To my sweet baby girl
I will never forget the day I learned of your arrival. My life was forever changed. I was flooded with so many emotions within seconds. I was overcome with disbelief and shock when the doctor told me I was pregnant. Then as I saw you on the monitor, tears welled up in my eyes as there was no denying, you were now a part of me. In a matter of seconds, I became consumed with so many emotions; immense love, joy, feeling of overwhelm and fear.

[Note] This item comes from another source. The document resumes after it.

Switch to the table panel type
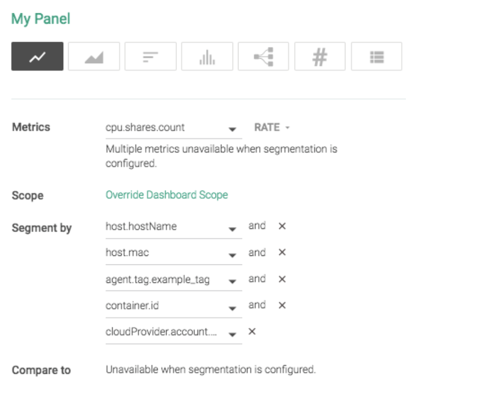The height and width of the screenshot is (400, 480). 377,56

You were the child I was far too afraid to hope for. I had convinced myself that I was a boy’s mom. I had no business raising a girl. Mostly because raising a girl came with enormous responsibility and also because my own mother had wished me a daughter like myself. Which if we’re being honest, I wasn’t an easy daughter to raise. These days, your two brothers can make some days feel like I’m already outnumbered and hard to feel like I’m being the best mom I can be. I sometimes wonder how much more I could take on with you joining our family and be the type of mom you all deserve and I want to be.

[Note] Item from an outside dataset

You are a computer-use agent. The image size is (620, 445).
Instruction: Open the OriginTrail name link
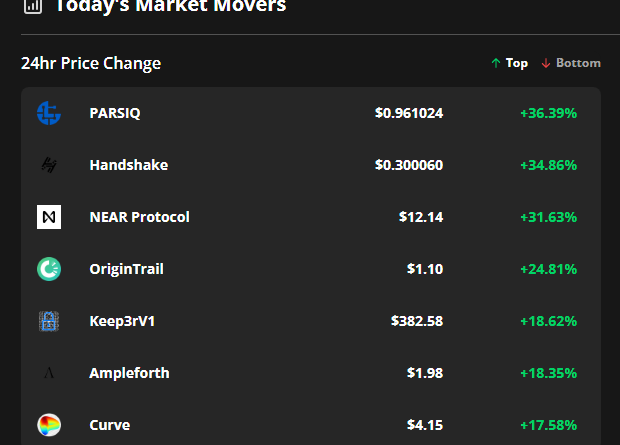126,269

When you become a parent, you finally realize and understand the guilt that is often talked about. With your brothers, that guilt came after they were born. But with you, that guilt started almost immediately.
You are coming at a time when mommy is starting a new business. It’s a dream that has been over a year in the making and it finally came to fruition just as we learned about your impending arrival. And in truth, I’m doing it just as much for you and your brothers as I am for me. But this means, Mommy’s time is even more limited. I wondered if I had enough space to connect with you. My days were filled with work, family, house, and then the business. There has been very little time for me to breath and just be with you, but you’ve shown your presence for the past five months. It’s in every movement you make, every burn I feel in my chest, and every time I catch a glimpse of you in my reflection. A friend reminded me that you have literally been with me along every step in this journey to open House Of Playful Soul. Perspective is everything. So here is my promise to you. I promise you that you are my priority. I am not perfect and there may be moments that distract me because that is life, but I will always come back to you.

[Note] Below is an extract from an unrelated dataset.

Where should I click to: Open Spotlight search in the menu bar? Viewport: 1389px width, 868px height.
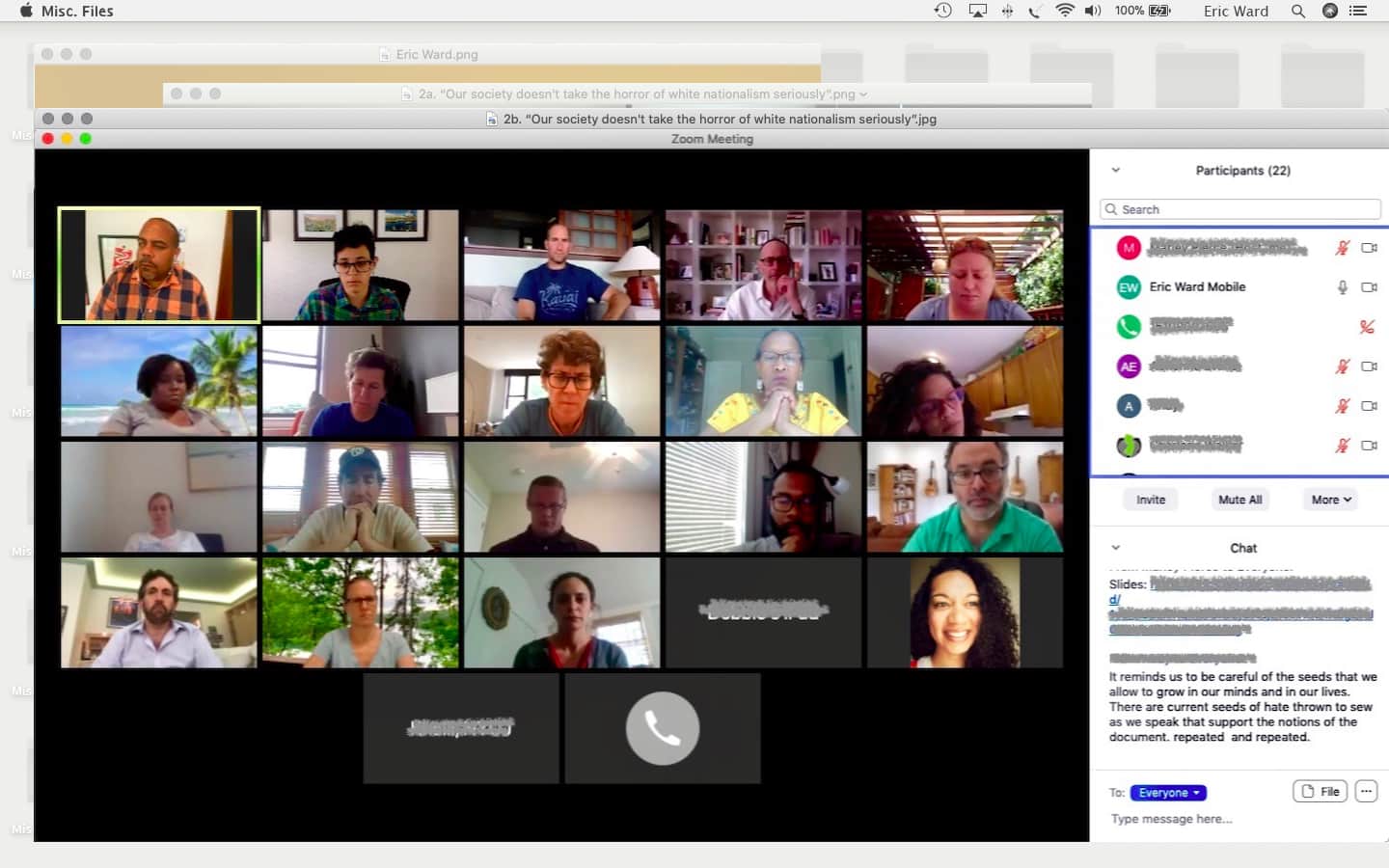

I also worry about the type of relationship we’ll have given I wasn’t particularly close to my mother growing up. We struggled to understand and communicate with one another. We were living in a clash of cultures. She spent her early life growing up in Vietnam. She grew up in a small village, only getting up to an 8th grade education, because her job was to help take care of her 12 siblings so her parents could work and provide for the family until she was old enough to be married. I had only known life in America. I craved to share in the same experiences of my peers like playing sports and having friendships outside of school. These were foreign concepts to my mother and it created a constant battle between us. It wasn’t until I was in college that I began to appreciate my mother and clearly see her challenges, struggles, and compromises to provide for us. She had a lot of pain in her life and yet I always remember my mother smiling. I lost my mother far too early. I was only 27 years old. There was still so much I needed to learn to know her. I’ve often heard that you are a product of your upbringing. What would this mean for our relationship? So this is my promise to you. I promise to work hard to listen first. This doesn’t mean that I will always like what you have to say or agree with your viewpoints. I will listen first so that we can have conversations that allow for understanding and connection.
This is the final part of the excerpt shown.